Das wäre natürlich echt eine Sensation. Und es beflügelte Ariane, eifrig weiter zu sortieren. Um halb drei wurde die nächste Kiste geliefert, keinen Moment zu spät, sie hatte gerade die letzten Ordner aus der alten genommen. Sie legte den übrigen Bürokram beiseite und ließ die alte Kiste abtransportieren; der BüroNotDienst benutzte die Dinger mehrfach, wenn es möglich war, und hier war für zwei Kisten auch absolut kein Platz.

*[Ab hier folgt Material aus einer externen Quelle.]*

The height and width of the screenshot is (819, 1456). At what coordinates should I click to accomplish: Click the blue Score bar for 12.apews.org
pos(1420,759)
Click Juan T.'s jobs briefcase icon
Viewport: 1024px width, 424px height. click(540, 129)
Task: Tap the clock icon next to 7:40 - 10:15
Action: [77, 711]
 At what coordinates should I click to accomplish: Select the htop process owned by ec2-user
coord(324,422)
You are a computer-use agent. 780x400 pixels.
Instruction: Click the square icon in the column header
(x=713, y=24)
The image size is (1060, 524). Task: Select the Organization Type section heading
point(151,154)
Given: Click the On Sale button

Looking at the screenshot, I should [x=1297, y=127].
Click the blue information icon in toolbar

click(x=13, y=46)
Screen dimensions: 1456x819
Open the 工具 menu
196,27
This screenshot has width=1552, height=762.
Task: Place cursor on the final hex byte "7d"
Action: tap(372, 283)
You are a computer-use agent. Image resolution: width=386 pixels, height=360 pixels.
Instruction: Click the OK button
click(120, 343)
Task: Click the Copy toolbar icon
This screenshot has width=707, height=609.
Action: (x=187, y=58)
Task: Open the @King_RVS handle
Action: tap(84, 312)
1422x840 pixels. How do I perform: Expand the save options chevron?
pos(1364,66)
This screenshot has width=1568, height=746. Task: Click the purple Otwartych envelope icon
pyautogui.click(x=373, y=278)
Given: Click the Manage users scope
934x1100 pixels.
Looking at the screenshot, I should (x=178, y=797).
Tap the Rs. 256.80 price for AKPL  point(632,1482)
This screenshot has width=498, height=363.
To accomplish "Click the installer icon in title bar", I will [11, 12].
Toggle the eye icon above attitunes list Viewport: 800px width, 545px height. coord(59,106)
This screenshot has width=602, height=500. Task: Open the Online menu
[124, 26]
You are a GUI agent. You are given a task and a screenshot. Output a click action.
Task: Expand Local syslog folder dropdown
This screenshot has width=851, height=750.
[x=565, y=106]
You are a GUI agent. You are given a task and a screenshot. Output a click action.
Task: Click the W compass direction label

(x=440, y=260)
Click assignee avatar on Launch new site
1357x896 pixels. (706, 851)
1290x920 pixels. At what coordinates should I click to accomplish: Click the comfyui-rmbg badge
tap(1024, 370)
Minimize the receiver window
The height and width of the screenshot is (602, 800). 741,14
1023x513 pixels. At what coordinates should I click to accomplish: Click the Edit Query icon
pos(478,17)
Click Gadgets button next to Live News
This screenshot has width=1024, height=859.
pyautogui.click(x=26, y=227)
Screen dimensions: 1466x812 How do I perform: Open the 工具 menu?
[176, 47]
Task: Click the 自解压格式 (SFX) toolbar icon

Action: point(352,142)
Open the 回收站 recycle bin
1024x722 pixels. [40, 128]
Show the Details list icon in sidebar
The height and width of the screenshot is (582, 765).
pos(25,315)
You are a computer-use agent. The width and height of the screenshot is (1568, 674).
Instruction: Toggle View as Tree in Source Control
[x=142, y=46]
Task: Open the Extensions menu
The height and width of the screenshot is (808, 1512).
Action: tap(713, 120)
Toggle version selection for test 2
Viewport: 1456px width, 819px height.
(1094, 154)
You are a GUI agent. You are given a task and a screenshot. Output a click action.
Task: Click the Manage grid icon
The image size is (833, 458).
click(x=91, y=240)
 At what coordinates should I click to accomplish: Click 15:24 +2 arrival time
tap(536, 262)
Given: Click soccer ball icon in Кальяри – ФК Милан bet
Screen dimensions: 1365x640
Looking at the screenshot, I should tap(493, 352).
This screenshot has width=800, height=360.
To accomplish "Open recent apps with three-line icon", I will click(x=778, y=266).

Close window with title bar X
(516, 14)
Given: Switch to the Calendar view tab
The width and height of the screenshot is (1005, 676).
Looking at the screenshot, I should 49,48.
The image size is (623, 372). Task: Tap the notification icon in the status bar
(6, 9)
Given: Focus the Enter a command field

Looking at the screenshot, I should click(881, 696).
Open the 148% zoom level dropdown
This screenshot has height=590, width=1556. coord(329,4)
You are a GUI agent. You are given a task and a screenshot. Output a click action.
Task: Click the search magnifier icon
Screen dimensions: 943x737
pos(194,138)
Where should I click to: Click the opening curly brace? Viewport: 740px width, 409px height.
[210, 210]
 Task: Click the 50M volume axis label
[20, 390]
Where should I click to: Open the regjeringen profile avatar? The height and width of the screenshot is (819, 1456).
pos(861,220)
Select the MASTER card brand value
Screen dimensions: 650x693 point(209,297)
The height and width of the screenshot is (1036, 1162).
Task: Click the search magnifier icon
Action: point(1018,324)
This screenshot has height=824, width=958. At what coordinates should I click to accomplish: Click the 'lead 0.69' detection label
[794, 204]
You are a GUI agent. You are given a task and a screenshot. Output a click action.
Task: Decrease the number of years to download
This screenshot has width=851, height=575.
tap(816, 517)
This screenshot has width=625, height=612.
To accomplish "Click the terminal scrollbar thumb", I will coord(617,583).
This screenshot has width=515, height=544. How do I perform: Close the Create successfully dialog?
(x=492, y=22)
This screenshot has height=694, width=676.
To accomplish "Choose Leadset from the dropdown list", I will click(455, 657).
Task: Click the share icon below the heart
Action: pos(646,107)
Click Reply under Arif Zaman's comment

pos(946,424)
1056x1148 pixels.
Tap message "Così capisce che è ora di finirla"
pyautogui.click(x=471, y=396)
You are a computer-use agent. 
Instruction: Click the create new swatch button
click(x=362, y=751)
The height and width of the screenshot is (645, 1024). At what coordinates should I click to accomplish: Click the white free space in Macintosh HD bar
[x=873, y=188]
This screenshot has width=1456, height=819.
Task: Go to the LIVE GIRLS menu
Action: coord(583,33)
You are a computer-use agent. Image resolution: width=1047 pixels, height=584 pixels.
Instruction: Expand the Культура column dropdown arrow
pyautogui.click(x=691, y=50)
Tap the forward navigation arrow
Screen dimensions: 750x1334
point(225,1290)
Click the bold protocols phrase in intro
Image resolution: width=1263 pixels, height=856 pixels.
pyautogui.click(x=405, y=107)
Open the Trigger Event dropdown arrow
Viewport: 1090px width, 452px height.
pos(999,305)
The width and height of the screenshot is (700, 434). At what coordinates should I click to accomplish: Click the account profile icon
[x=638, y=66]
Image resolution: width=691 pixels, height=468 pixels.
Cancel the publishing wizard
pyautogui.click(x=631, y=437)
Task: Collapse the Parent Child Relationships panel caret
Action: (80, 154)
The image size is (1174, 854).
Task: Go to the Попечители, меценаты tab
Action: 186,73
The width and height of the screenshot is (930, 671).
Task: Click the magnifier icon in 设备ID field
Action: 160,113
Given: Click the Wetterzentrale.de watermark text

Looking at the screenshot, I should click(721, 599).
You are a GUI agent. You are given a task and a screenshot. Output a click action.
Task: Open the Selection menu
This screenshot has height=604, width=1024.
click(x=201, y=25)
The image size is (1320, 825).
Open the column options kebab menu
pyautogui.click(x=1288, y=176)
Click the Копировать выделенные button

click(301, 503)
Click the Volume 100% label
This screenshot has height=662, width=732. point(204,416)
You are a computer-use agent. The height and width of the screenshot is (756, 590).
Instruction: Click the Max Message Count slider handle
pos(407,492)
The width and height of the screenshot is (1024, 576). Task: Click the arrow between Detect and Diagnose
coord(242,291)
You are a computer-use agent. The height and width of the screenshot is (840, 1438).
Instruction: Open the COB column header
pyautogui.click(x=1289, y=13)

Immerhin konnte man jetzt absehen, dass man pro Farbe und Jahr etwa vier Ordner brauchte – manchmal reichten vielleicht auch drei. Wie diese vier Ordner aufzuteilen waren, das konnte man erst nach der ersten Feinsortierung sagen. Grob legte Ariane A bis G, H bis M, N bis S und T bis Z fest; erfahrungsgemäß gab es bei M und S doch immer die meisten Namen. Sollte sie pro Kunde ein Registerblatt verwenden oder einfach nur eine Büroklammer? Oder Heftstreifen? Was würden die offenbar völlig überforderten Mitarbeiter hier noch am ehesten benutzen können?
Fraglich.
Sie arbeitete sich weiter in der rechten hinteren Ecke des Raumes bis zur Wand durch und hatte bis Arbeitsschluss immerhin ein Stückchen Fensterbrett und ebenfalls ein Stückchen Regalbrett freigelegt. Soweit sie erkennen konnte, war das Regal solide, aus Holz, stark eingestaubt an den wenigen Stellen, die nicht von Papierstößen bedeckt waren, und reichte bis nach vorne zur Tür. Fünf oder sechs Fächer übereinander, schätzte sie.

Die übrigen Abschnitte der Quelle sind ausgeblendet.